All probabilities here are in log base 10 so to convert to perplexity, we do the following:  
$$PPL = 10^{-\log(P) / N} $$
where $-\log(P)$ is the total NLL of the whole sentence, and $N$ is the word count.


In [5]:
# load the pre-trained LMs
bigram_model = kenlm.LanguageModel('data/ptb_lm_2gram.arpa')
fourgram_model = kenlm.LanguageModel('data/ptb_lm_4gram.arpa')


In [6]:
# function for calculating perplexity
def get_ppl(model, sent):
    return 10**(-model.score(sent)/len(sent.split()))


In [7]:
sentence = "dividend yields have been bolstered by stock declines "
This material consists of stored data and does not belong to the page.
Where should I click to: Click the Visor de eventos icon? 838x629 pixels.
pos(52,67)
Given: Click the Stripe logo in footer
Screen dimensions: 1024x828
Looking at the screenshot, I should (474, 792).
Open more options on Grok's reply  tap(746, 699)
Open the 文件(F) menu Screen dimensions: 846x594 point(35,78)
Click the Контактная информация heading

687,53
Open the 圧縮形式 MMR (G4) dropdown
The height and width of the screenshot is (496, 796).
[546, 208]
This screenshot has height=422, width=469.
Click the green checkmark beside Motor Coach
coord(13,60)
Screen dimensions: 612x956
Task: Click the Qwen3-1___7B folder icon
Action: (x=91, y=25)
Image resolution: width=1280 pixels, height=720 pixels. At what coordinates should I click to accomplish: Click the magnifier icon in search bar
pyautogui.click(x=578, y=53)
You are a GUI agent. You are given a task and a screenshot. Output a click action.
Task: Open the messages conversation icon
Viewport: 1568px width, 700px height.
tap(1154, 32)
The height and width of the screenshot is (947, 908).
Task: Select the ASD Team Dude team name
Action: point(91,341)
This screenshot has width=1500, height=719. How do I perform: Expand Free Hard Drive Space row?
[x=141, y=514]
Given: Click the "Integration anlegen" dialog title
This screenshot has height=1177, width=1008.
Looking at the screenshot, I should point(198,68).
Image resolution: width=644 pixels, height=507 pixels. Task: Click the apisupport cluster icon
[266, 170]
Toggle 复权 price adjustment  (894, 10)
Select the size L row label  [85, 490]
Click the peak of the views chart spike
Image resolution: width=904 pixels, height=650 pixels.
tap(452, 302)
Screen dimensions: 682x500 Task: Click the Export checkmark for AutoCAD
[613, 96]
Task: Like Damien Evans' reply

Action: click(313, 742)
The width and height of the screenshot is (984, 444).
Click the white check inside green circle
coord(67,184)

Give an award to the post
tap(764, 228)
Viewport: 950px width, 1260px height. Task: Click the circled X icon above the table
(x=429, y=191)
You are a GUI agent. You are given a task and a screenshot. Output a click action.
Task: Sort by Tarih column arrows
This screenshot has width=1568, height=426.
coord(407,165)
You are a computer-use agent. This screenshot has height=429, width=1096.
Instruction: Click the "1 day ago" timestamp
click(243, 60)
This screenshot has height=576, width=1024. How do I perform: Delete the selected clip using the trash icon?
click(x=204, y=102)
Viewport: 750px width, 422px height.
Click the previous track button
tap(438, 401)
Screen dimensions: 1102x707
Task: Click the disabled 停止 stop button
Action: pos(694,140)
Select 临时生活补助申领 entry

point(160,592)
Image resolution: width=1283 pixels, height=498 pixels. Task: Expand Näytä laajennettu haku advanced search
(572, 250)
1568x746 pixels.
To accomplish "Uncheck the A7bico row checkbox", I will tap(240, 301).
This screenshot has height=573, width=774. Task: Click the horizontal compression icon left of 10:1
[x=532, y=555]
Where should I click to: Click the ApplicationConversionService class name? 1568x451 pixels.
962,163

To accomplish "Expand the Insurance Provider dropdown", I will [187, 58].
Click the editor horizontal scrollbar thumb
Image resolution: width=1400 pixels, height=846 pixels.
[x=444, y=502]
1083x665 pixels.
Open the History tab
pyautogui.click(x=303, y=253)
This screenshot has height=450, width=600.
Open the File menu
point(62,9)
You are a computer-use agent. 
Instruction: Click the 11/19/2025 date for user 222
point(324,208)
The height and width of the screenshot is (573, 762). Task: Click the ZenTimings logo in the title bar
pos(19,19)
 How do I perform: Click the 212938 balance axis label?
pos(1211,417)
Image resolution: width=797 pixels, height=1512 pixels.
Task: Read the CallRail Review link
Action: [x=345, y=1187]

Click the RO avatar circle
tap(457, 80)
**PPL of a sentence from PTB test set:**

In [8]:
print(get_ppl(bigram_model, sentence))
print(get_ppl(fourgram_model, sentence))

749.9773725405043
733.1557213309632


**PPL of an out-of-domain sentence:**

In [11]:
ood_sentence = 'artificial neural networks are computing systems vaguely inspired by the biological neural networks'
print(get_ppl(bigram_model, ood_sentence))
print(get_ppl(fourgram_model, ood_sentence))

13349.78268920608
13699.961190363858


**Why is the perplexity so high?**

In information theory, perplexity is a measurement of how well a probability distribution or probability model predicts a sample. It may be used to compare probability models. A low perplexity indicates the probability distribution is good at predicting the sample. (from [Wikipedia](https://en.wikipedia.org/wiki/Perplexity))

Therefore, it suggests that the model can't predict well for out-of-domain sentences. 



Let's shuffle the sentence above to get novel N-grams (for the same sentence) and see how it performs.

In [12]:
random.seed(555)
tmp = sentence.split()
random.shuffle(tmp)
tmp_sent_2 = ' '.join(tmp)
print(tmp_sent_2)
print(get_ppl(bigram_model, tmp_sent_2))
print(get_ppl(fourgram_model, tmp_sent_2))

stock bolstered declines dividend by yields have been
3207.5970808942507
3302.2615231292616


Notice that perplexity gets higher, but not as high as the out-of-domain sentence. 

**Why?**

Shuffle only introduce new n-grams with n>1, while the unigrams remain the same. A shuffled sentence with few out-of-domain words has lower perplexity than oov sentences.